BC Hydro spent about $1.8 billion on electricity imports net of exports in 2024 and 2025. If the recent drought is not a temporary phenomenon, and more of an indicator of a new normal, BC Hydro’s planning framework could be subject to regular years when the province does not produce enough electricity to meet committed demand, and would have to import power at market prices.
The IRP proceedings at the BC Utilities Commission are continuing through Spring 2026. As intervenors make comments and the commission asks for additional information, greater clarity from BC Hydro may emerge about whether it is serious about meeting the potentially massive increase in demand from big resource industries, data centres and electrification of the domestic economy.
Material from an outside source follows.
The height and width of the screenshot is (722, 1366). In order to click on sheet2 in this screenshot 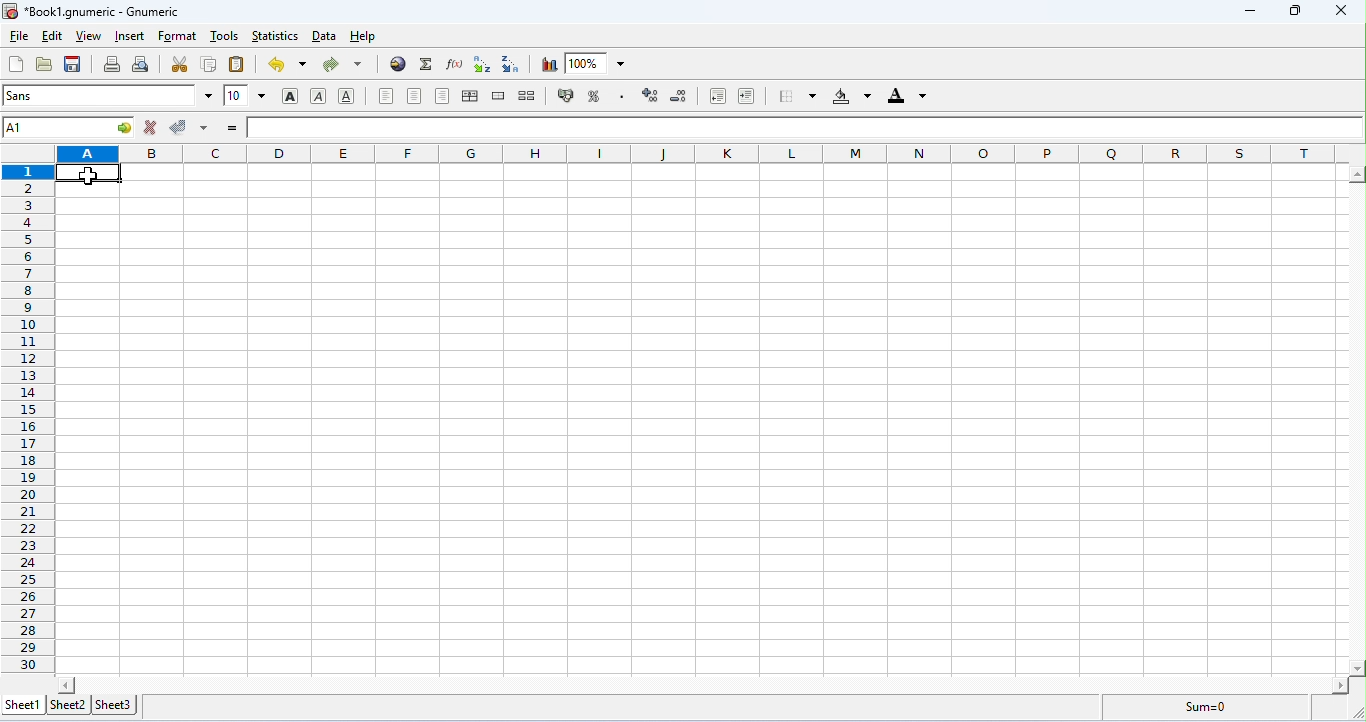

It is widely believed that electrification of the economy, as quickly as possible, is a key part of climate action in BC. Reducing greenhouse gas emissions and long-term sustainability require substantial new investments in clean electricity supply. Unfortunately, the IRP balks at making any projections based on the province meeting its GHG targets. It’s unfortunate that climate considerations have not been explicitly part of this exercise.
Whether we choose to ignore it or not, climate change is already affecting the electricity generation side. Future drought due to climate change could greatly undermine the available power supply from BC Hydro’s legacy dams. Additional transmission infrastructure could be also considered with expanded electricity cooperation via new interties with Alberta, Yukon and Northwestern states. This could improve system management and resilience of all jurisdictions.
A planning document that does not plan for BC meeting its legislated GHG targets is not a complete plan. A truly integrated approach to BC electricity is needed given multiple objectives and potentially large affordability impacts on BC households and businesses. BC Hydro should be sent back to the drawing board and required to do more detailed scenario planning before the BCUC approves its 2025 IRP.